**Selected extract:**

##############################

RFP-4: Dynamic Liquidity Provisioning - Core: Principles

Voting ended about 3 years agoSucceeded

Abstract

  • RFP-4 proposes the implementation of Dynamic Liquidity for Radiant v2, in which users who lock up a certain percentage of their LP tokens (relative to the size of their deposit) will receive RDNT emissions as lenders or borrowers.

  • The proposed initial threshold for eligibility is 5% of the USD value of deposits. This would mean that for $100 in USD equivalent deposits, a user would need to have $5 equivalent of LP tokens to earn RDNT emissions.

  • This threshold will be reviewed quarterly (at minimum), based on the market conditions and preferences of the RDNT DAO.

  • Discussion around changes to v2 mechanics is available here.

Motivation

DeFi 1.0 is laden with copycat protocols with limited utility and governance tokens that are used in high-burn emissions programs.

Existing emissions models have failed to retain value over time. For example, the chart shown in the Discourse link shared above tracks DPI, the “DeFi pulse index” of DeFi 1.0 tokens against ETH over time. A vast majority of these protocols have been farmed into the ground.

This trend occurred for several reasons:

  1. The tokens did not provide sufficient utility, and “governance-only” tokens were appropriately priced over time relative to the value of governance for that protocol

  2. A low barrier exists to earning DeFi tokens for mercenary liquidity providers. LPs could deposit tokens, earn yield, sell off tokens, and then move on once yields compressed. This pattern was seen time and time again with many DeFi protocols.

Since the launch several months ago, Radiant Capital contributors have spent significant time strategizing with community members and advisors about how to address these problems via Radiant V2.

Radiant V2 includes changes to core protocol mechanics, emissions, utility, and deeper cross-chain functionality.

Here is a summary of takeaways from conversations with community members and advisors:

  1. Initial emissions were unsustainable and led to too much inflation. While this sparked an early surge in the total value of deposits (peaking at around $500M), mercenary liquidity was not “sticky” and did not further the protocol's capabilities. This emissions model prompted band-aid solutions such as RFP-2 to reduce emissions.

##############################

**Stored data:**
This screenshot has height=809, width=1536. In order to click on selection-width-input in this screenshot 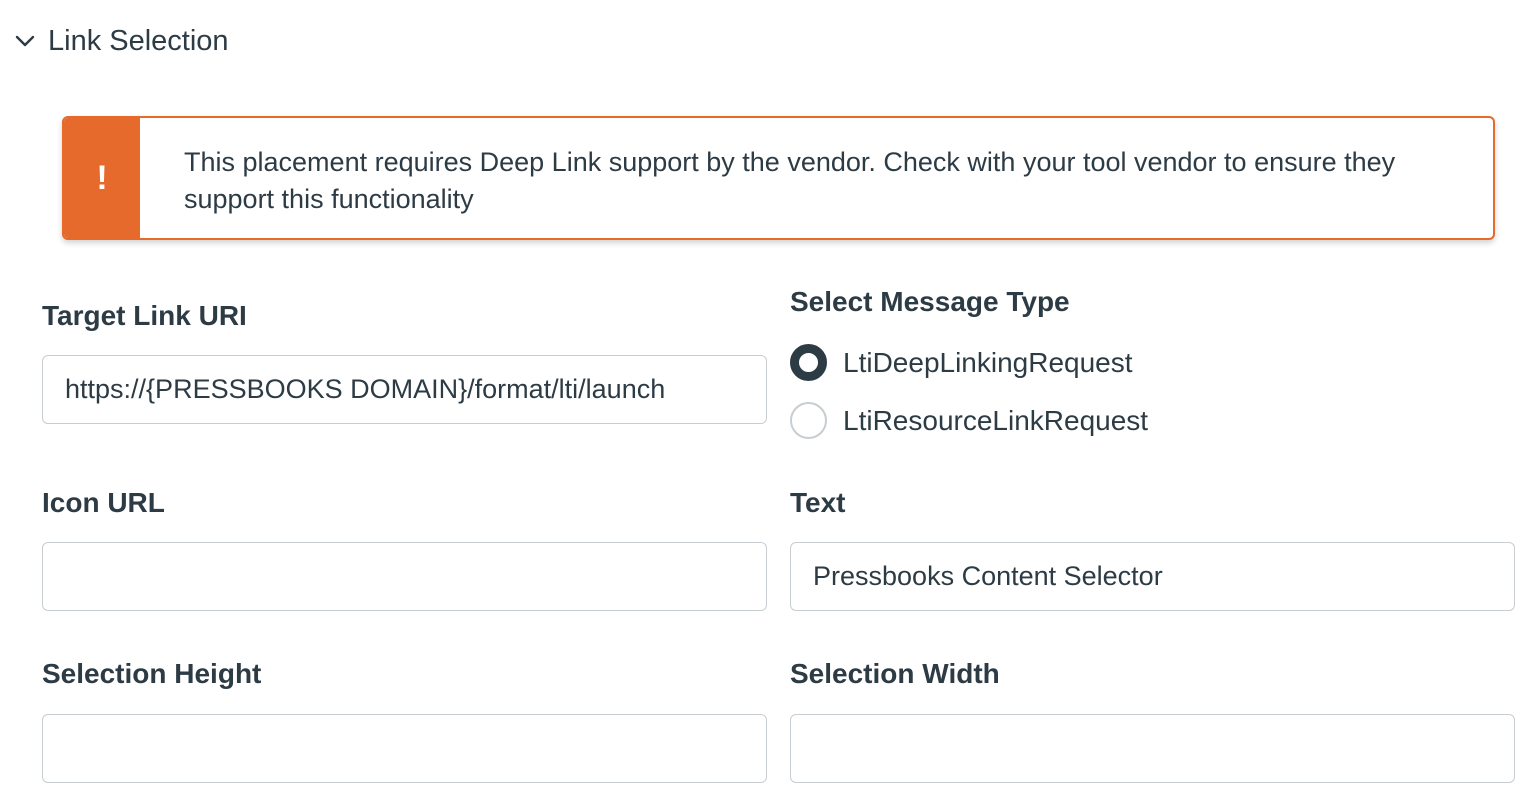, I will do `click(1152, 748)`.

##############################

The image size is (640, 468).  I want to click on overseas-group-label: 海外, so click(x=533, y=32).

##############################

**Work required:** Please copy the liquidity proposal word for word from "Voting ended about" to "lenders or borrowers.". The records are separate from the liquidity proposal and unrelated to it.

**Your solution:**
Voting ended about 3 years agoSucceeded

Abstract

  • RFP-4 proposes the implementation of Dynamic Liquidity for Radiant v2, in which users who lock up a certain percentage of their LP tokens (relative to the size of their deposit) will receive RDNT emissions as lenders or borrowers.